It ought to be noticed also, that the contribution or fellowship was extended to the teachers in the primitive churches. Paul says, Gal. vi. 6, 'Let him that is taught in the word, communicate unto him that teacheth in all good things.' And he thus reasons on the justice and propriety of their wants being supplied, 'Who goeth a warfare any time at his own charges? Who planteth a vineyard, and eateth not of the fruit thereof? or who fecdeth a flock, and eateth not of the milk of the flock? Say I these things as a man? or saith not the law the same also? For it is written in the law of Moses, thou shalt not muzzle the mouth of the ox that treadeth out the corn. Doth God take care for oxen ? or saith he it altogether for our sakes? For our sakes, no doubt, this is written; that he that plougheth should plough in hope; and he that thresheth in hope, should be partaker of his hope. If we have sown unto you spiritual things, is it a great thing if we reap your carnal things? If others be partakers of this power over you, are not we rather.' 1 Cor. ix. 9— 12. The Lord had ordained, 'that they who preach the gospel should live of the gospel;' and Paul makes honorable mention, that his christian brethren had supplied his wants. Philip. iv. 14— 18. See also, John, iii. verses 4—8. Christianity then had no aid from civil authority. The laws made no provision for the support of its preachers; yet in no age was it ever more prosperous.

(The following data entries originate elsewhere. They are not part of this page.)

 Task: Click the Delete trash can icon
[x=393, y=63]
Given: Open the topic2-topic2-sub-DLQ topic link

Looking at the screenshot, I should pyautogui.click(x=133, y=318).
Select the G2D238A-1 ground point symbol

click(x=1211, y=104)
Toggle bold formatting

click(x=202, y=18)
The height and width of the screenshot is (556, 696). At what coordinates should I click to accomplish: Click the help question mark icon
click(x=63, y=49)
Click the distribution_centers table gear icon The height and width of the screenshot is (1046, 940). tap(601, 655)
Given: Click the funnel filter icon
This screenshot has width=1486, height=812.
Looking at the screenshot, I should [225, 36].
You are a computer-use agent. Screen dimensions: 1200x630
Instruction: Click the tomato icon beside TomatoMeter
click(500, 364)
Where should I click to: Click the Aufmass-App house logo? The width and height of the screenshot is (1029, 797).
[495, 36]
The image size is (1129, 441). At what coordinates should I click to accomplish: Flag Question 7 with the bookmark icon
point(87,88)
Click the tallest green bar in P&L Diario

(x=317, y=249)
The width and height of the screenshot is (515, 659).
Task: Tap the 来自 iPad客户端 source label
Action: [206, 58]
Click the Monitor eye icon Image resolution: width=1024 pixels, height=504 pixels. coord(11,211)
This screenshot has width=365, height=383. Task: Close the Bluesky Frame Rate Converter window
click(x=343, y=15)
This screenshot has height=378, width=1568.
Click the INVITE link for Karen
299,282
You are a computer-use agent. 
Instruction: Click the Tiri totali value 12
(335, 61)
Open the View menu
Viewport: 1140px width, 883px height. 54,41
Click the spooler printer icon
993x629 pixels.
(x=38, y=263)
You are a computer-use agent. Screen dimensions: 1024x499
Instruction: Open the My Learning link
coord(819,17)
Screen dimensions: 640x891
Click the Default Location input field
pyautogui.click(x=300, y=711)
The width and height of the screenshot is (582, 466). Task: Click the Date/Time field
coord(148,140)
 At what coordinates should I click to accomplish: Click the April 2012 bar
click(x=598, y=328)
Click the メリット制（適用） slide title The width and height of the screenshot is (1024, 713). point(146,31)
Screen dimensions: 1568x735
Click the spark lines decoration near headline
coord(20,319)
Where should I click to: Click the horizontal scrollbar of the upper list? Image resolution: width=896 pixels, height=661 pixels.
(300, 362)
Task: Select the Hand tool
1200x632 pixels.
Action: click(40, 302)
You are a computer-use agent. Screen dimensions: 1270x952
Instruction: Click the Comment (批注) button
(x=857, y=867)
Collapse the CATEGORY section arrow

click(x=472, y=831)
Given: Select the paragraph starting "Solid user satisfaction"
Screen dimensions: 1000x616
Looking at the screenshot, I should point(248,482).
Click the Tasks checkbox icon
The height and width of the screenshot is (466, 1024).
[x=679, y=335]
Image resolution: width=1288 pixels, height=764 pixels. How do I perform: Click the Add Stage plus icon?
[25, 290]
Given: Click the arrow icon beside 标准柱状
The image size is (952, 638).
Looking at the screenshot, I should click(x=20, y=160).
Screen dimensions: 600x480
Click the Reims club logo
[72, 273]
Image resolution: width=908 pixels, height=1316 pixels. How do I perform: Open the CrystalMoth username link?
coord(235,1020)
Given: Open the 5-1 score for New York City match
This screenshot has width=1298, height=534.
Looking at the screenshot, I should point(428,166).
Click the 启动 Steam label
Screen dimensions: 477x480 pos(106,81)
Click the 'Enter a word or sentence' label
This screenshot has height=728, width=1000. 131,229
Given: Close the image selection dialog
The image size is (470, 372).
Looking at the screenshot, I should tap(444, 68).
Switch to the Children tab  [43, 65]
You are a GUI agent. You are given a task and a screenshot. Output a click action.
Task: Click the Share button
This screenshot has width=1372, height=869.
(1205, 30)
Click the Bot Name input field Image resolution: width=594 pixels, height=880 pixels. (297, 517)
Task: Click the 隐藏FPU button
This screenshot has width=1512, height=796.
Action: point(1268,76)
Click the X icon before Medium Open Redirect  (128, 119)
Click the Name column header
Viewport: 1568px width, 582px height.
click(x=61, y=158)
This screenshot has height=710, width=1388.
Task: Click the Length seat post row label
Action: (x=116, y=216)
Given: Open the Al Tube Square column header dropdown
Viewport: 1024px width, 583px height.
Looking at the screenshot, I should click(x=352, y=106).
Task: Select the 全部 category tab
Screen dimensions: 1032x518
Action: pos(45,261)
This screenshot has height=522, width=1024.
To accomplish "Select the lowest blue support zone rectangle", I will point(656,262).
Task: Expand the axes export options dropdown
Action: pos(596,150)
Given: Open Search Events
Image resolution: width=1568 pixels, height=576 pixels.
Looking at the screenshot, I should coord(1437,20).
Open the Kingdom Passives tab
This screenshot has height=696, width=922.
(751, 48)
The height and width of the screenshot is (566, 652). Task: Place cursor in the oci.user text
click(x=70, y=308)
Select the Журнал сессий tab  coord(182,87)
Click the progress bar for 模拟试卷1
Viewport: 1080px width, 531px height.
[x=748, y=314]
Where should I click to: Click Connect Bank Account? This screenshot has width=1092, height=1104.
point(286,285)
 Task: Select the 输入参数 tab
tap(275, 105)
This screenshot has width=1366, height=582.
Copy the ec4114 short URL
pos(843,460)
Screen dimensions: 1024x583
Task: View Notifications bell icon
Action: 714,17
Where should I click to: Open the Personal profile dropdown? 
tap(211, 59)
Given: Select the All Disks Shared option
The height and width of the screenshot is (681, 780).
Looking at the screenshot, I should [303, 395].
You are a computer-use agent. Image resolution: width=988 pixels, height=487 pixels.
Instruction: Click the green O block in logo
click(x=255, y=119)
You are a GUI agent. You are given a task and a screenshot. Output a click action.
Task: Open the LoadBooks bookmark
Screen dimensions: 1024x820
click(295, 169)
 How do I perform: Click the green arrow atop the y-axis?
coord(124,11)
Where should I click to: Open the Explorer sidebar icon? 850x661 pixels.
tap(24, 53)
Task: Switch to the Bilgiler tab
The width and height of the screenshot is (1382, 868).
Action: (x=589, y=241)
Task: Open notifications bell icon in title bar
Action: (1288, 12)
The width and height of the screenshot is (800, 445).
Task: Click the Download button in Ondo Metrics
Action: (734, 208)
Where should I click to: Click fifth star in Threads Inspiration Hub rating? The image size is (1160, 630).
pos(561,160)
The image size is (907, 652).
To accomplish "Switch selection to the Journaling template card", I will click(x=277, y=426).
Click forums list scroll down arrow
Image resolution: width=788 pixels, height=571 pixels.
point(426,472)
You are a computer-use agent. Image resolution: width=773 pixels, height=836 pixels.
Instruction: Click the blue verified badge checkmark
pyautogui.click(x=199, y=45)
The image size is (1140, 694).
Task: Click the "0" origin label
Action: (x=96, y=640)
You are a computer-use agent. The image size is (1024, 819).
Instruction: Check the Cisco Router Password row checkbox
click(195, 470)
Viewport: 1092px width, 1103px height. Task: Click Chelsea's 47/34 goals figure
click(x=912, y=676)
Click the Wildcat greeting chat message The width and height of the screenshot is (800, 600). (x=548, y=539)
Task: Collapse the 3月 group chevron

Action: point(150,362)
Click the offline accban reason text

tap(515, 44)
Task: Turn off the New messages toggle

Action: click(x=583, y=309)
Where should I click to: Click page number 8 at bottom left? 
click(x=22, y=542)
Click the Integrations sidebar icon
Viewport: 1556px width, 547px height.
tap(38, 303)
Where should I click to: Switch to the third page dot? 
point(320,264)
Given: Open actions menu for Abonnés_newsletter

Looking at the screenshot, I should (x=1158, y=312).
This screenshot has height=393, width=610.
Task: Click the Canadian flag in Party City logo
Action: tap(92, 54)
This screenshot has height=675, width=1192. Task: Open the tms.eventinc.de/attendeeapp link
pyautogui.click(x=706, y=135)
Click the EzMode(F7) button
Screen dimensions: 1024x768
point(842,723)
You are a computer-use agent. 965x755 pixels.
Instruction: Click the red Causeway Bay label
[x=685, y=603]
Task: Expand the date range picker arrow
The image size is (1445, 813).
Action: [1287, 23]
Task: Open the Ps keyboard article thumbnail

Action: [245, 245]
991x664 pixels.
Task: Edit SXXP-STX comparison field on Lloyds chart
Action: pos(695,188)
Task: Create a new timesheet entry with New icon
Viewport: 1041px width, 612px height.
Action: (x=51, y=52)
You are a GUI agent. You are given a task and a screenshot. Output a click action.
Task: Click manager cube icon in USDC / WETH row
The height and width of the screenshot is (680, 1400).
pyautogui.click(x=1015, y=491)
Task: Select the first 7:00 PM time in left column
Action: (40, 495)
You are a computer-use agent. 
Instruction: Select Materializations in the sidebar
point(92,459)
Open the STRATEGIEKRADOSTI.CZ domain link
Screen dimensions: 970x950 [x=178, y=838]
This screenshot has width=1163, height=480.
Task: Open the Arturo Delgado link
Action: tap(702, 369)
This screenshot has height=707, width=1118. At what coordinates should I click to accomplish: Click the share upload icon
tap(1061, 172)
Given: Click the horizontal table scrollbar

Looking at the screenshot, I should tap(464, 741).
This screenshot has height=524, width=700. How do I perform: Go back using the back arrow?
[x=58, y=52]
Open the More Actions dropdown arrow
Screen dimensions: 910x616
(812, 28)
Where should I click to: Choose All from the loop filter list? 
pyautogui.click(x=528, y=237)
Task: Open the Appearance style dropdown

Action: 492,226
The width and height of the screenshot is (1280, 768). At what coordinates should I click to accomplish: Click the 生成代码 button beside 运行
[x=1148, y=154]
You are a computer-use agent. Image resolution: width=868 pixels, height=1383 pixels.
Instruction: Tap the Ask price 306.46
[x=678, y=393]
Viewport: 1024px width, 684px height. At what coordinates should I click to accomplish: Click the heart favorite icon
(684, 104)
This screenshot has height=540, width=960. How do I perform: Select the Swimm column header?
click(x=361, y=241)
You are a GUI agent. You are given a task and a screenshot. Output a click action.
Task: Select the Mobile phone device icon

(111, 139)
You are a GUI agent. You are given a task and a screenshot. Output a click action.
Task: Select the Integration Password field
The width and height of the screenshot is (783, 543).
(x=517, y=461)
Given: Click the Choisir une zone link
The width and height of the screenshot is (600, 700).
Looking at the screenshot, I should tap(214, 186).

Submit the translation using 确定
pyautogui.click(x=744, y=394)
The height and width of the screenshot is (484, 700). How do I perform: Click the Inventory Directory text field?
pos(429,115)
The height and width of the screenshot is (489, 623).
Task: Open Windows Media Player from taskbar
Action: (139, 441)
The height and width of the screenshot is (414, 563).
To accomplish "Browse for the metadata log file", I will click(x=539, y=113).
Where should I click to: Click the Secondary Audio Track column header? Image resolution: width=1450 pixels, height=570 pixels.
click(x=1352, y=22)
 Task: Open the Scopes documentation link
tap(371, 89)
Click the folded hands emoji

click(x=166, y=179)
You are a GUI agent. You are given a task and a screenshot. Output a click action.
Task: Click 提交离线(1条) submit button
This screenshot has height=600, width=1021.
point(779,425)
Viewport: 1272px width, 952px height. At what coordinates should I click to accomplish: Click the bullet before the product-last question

It is obvious from the above texts, that koinonia signifies, to contribute, communicate, make others partake of temporal things; and this is a very important part of the christian fellowship or communion. The poor saints were the partakers, the churches of Christ those who made them the partakers. It was as much a part of their christian fellowship, as communing at the table of the Lord. The first Christians continued as steadfastly in the apostles' fellowship or contribution, as they did in their doctrine, breaking of bread, or prayers. All these were only different parts of the same christian fellowship. I do not find, contributions were ever made for home missions, foreign missions, for education or tract societies, etc. No, they were made for supplying the wants of the poor saints, and were liberally extended to poor saints at Jerusalem, as well as the poor in churches who made the collections. In those days, the Lord had a treasury ; but no money was hoarded up to support men in propagating sectarian religion, while poor saints found their bed and board in an alms-house, supported by infidels. The wants of the poor saints were supplied exclusively by their christian brethren. All contributed to this, as God had prospered them. The abundance of some, was a supply for the others' wants.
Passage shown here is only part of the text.